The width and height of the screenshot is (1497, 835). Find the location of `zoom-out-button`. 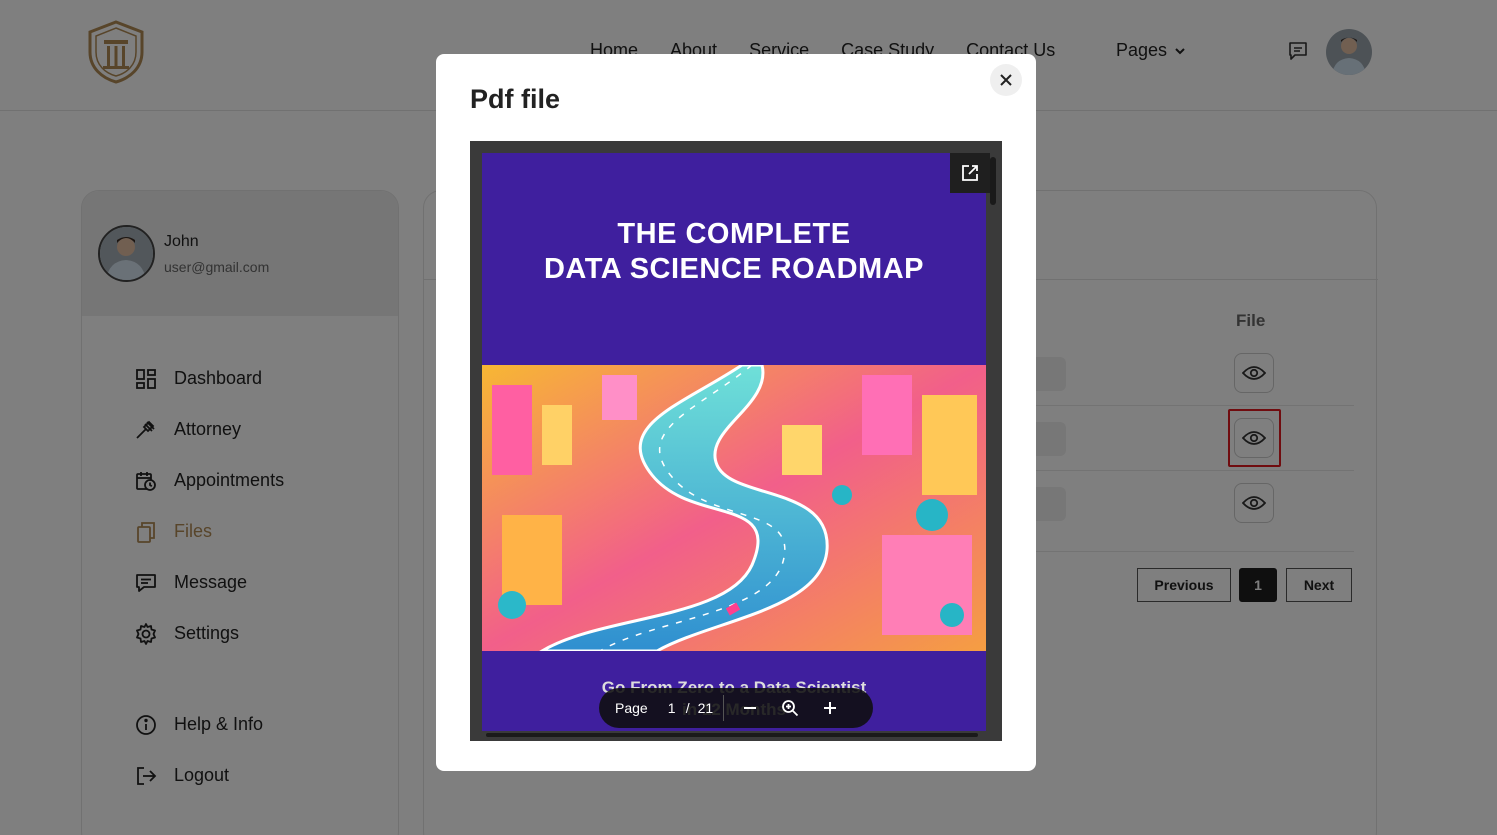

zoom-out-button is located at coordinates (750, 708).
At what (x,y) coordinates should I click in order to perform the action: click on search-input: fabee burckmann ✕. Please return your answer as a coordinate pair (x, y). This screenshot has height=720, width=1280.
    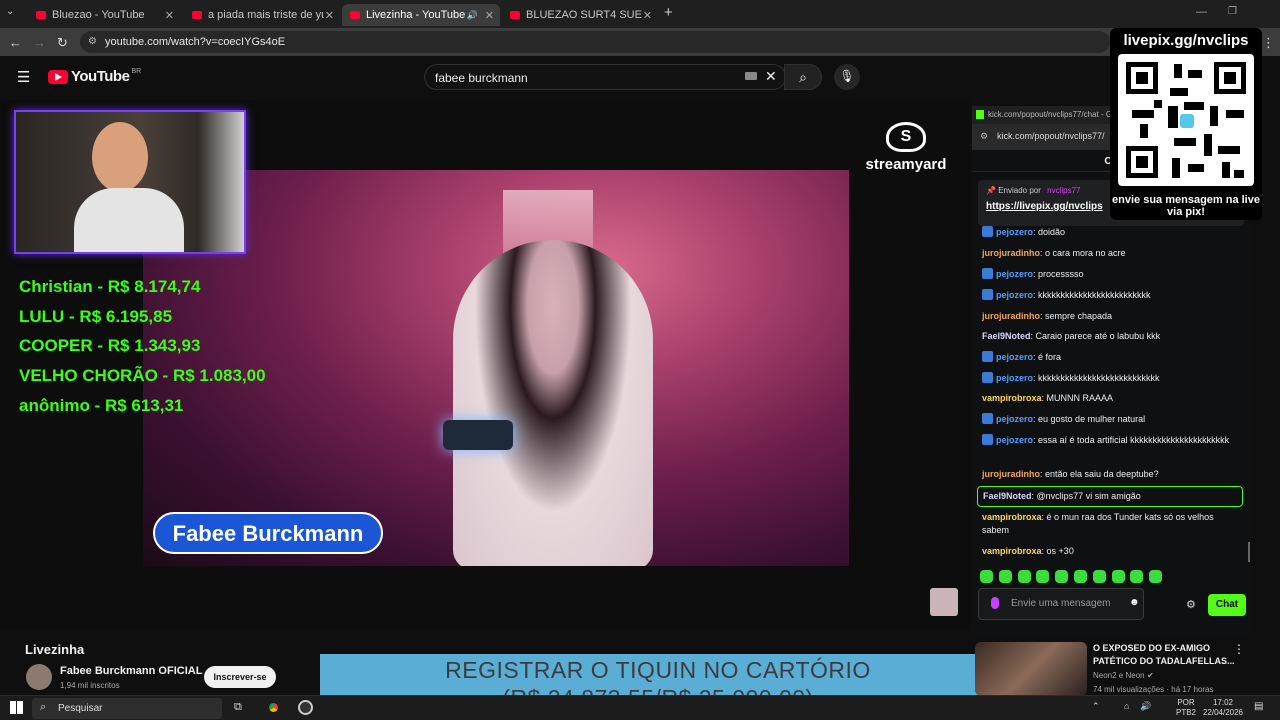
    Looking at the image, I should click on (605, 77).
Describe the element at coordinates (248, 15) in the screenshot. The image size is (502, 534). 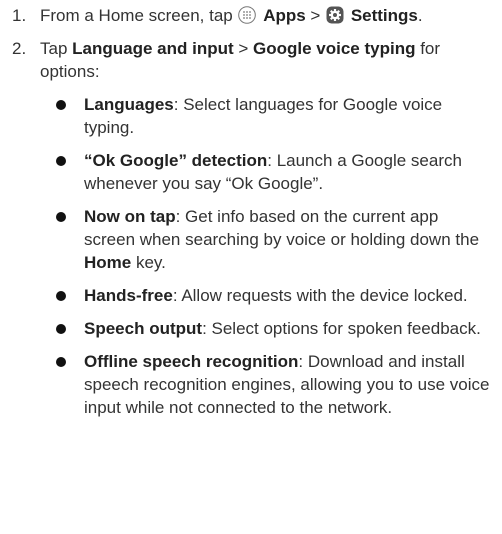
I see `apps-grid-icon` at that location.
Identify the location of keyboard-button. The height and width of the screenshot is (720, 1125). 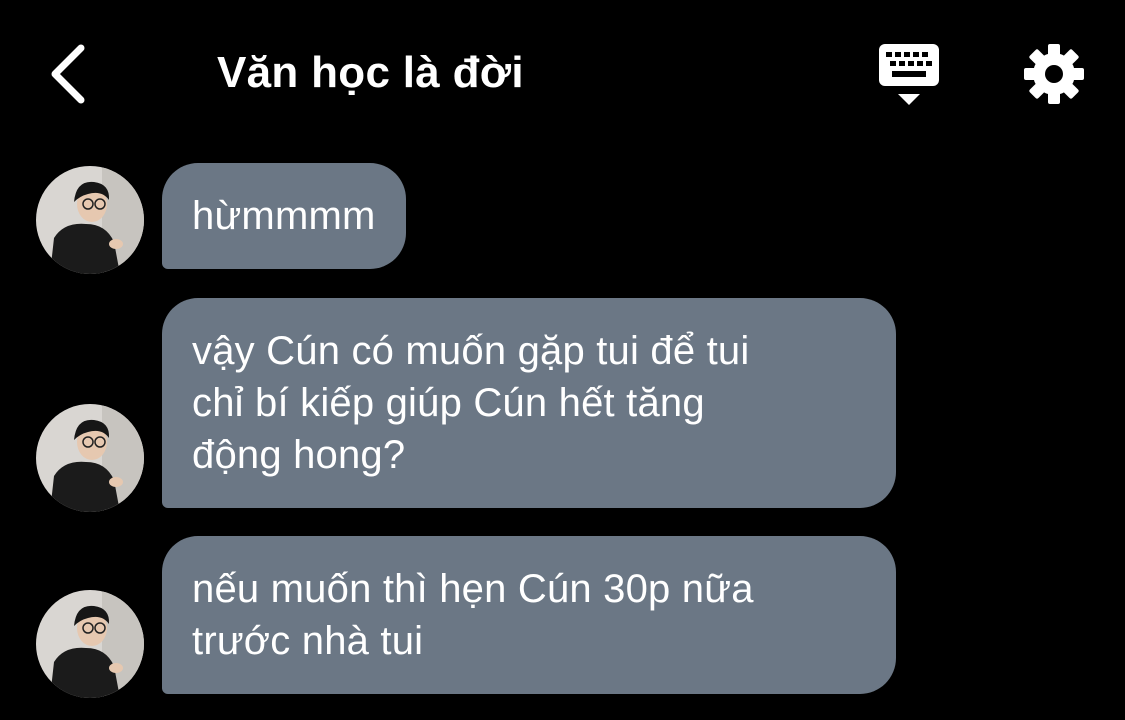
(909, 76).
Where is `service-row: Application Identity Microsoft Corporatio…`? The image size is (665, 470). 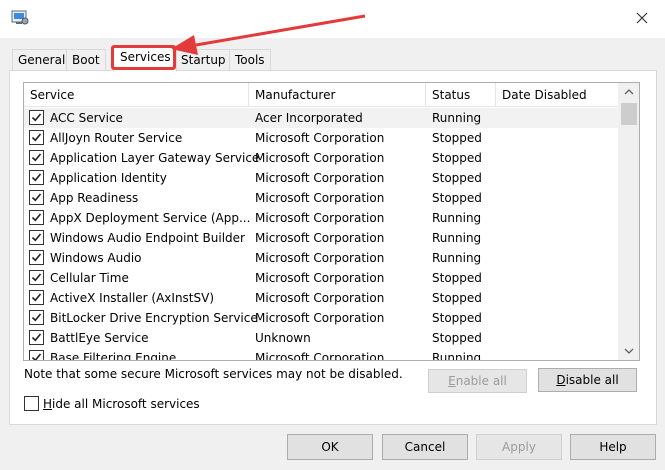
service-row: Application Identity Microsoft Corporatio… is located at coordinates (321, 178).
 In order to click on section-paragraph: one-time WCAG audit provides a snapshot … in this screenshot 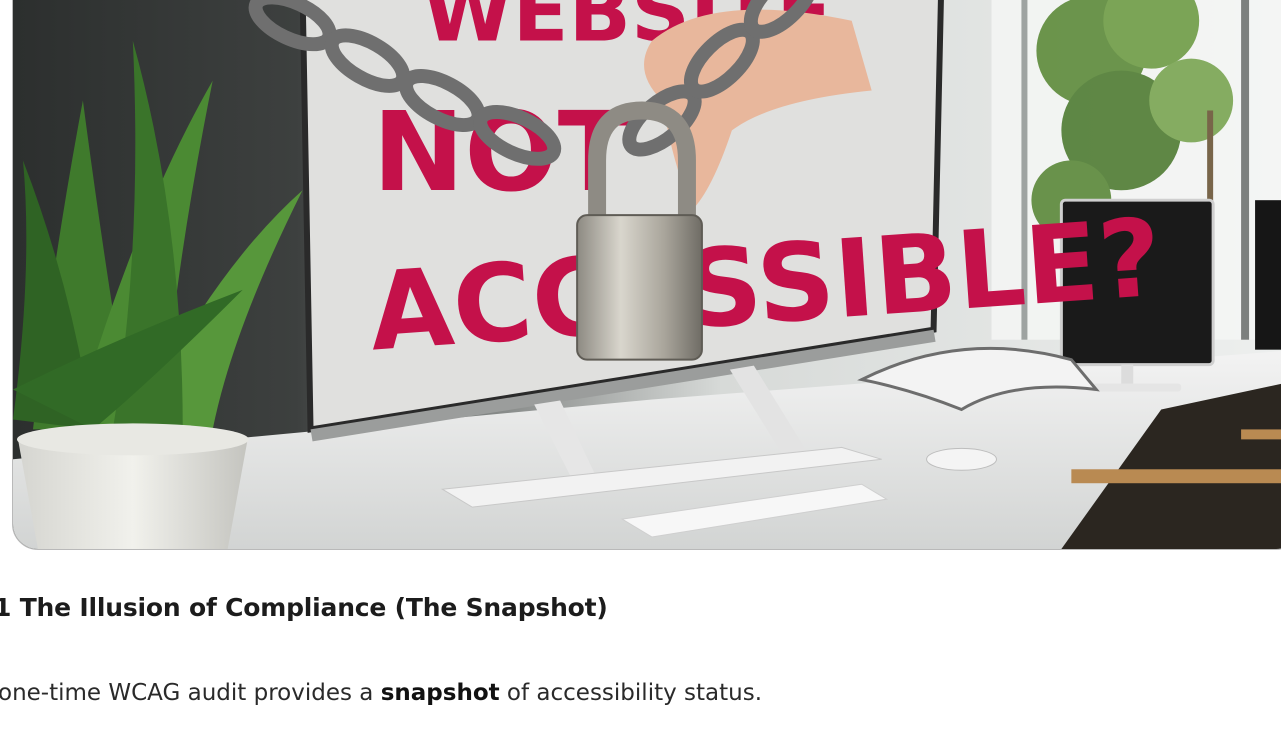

## TASK DETAILS
Can you rewrite the records above as a JSON list of strings, with one string per line, skipping blank lines and leaving the pictures out?

## ANSWER TO THE EXERCISE
[
  "The width and height of the screenshot is (1497, 835). Find the location of `zoom-out-button`. ",
  "zoom-out-button is located at coordinates (750, 708).",
  "At what (x,y) coordinates should I click in order to perform the action: click on search-input: fabee burckmann ✕. Please return your answer as a coordinate pair (x, y). This screenshot has height=720, width=1280.",
  "    Looking at the image, I should click on (605, 77).",
  "Describe the element at coordinates (248, 15) in the screenshot. The image size is (502, 534). ",
  "I see `apps-grid-icon` at that location.",
  "Identify the location of keyboard-button. The height and width of the screenshot is (720, 1125). ",
  "(909, 76).",
  "Where is `service-row: Application Identity Microsoft Corporatio…`? The image size is (665, 470). ",
  "service-row: Application Identity Microsoft Corporatio… is located at coordinates (321, 178).",
  " In order to click on section-paragraph: one-time WCAG audit provides a snapshot … in this screenshot "
]